Meta-learning has proven to be successful at few-shot learning across the regression, classification and reinforcement learning paradigms. Recent approaches have adopted Bayesian interpretations to improve gradient based meta-learners by quantifying the uncertainty of the post-adaptation estimates. Most of these works almost completely ignore the latent relationship between the covariate distribution (p(x)) of a task and the corresponding conditional distribution p(y|x). In this paper, we identify the need to explicitly model the meta-distribution over the task covariates in a hierarchical Bayesian framework.

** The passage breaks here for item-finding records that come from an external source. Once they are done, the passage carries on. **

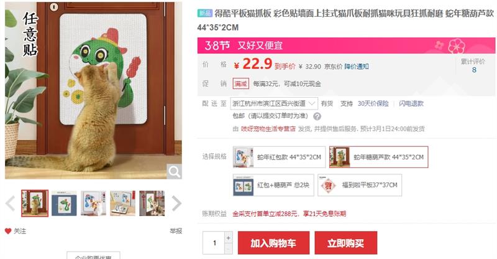The width and height of the screenshot is (497, 259).
Task: Show next thumbnails with right arrow
Action: [176, 204]
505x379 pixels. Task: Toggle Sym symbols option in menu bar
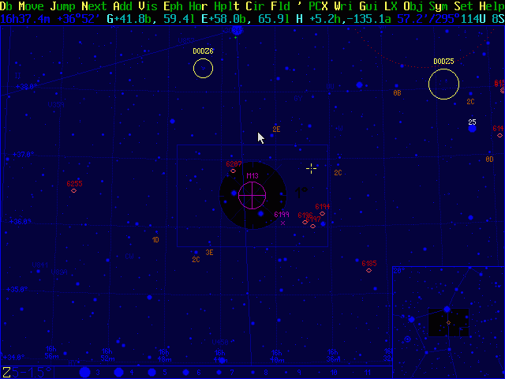438,6
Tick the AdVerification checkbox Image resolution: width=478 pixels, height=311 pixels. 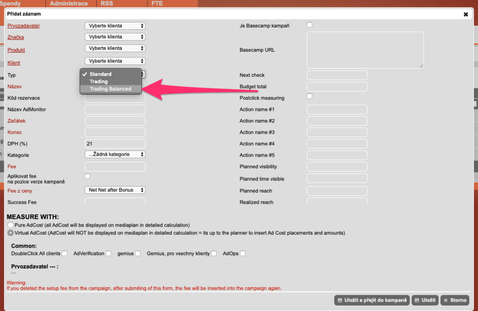[x=108, y=253]
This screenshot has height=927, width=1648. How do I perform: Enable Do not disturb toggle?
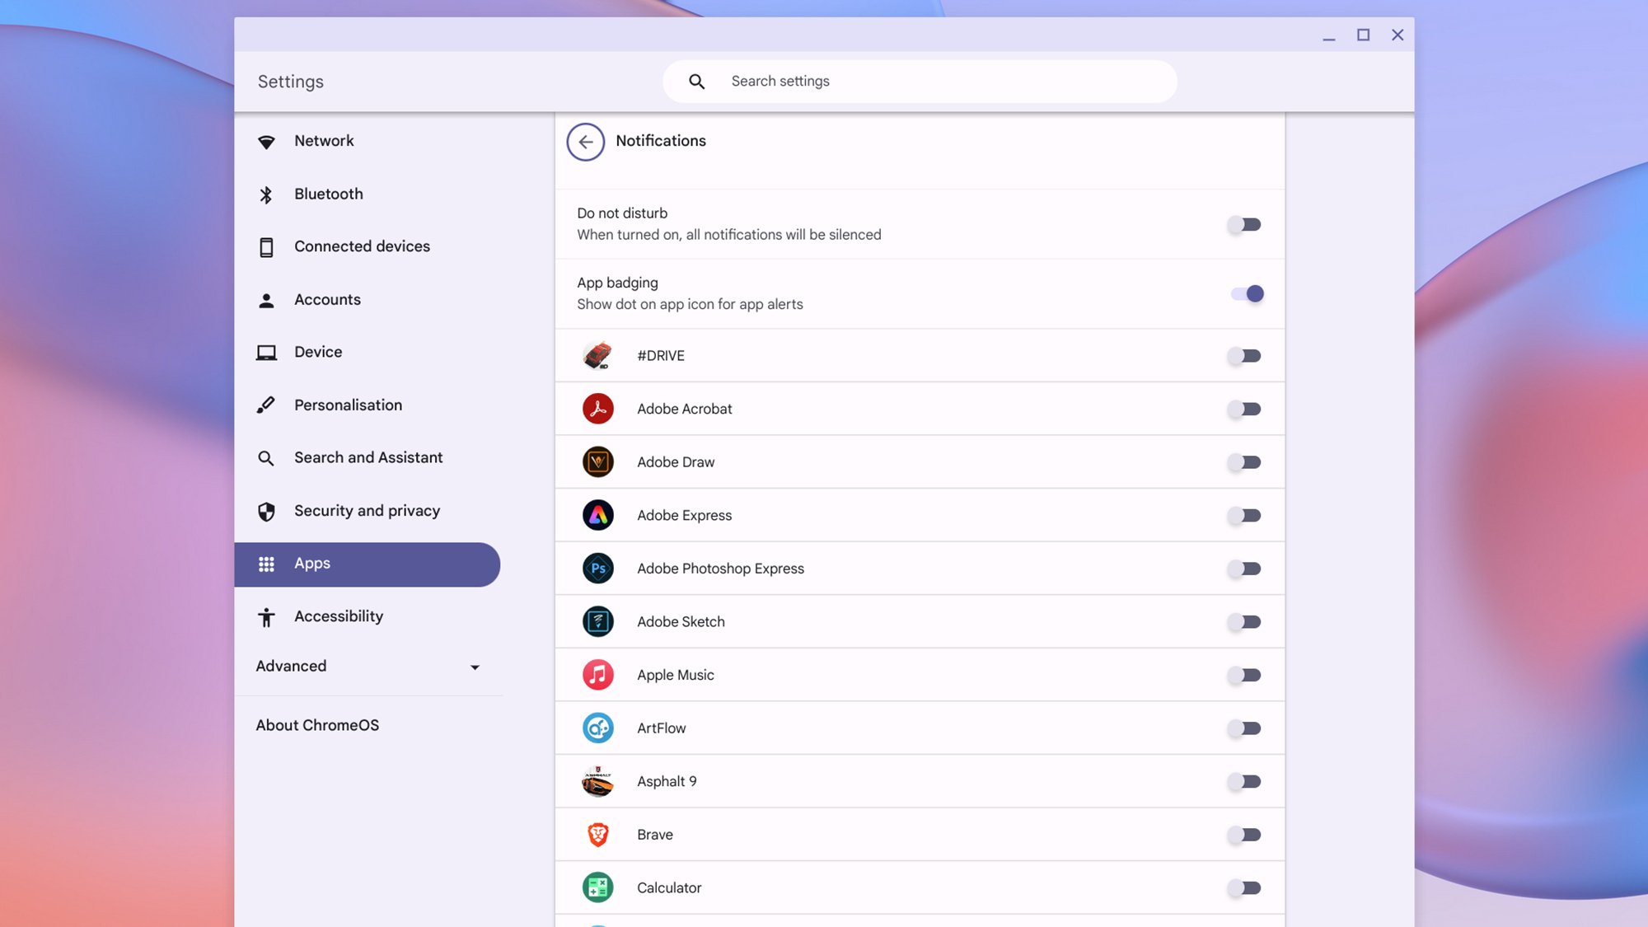pyautogui.click(x=1244, y=224)
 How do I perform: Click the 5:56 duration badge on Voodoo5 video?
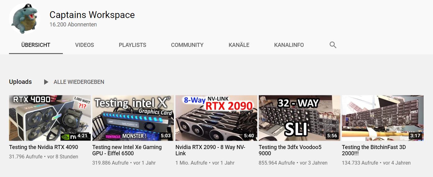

We begin by introducing a graphical model that explicitly leverages very few samples drawn from p(x) to better infer the posterior over the optimal parameters of the conditional distribution (p(y|x)) for each task. Based on this model we provide an inference strategy and a corresponding meta-algorithm that explicitly accounts for the meta-distribution over task covariates. Finally, we demonstrate the significant gains of our proposed algorithm on a synthetic regression dataset.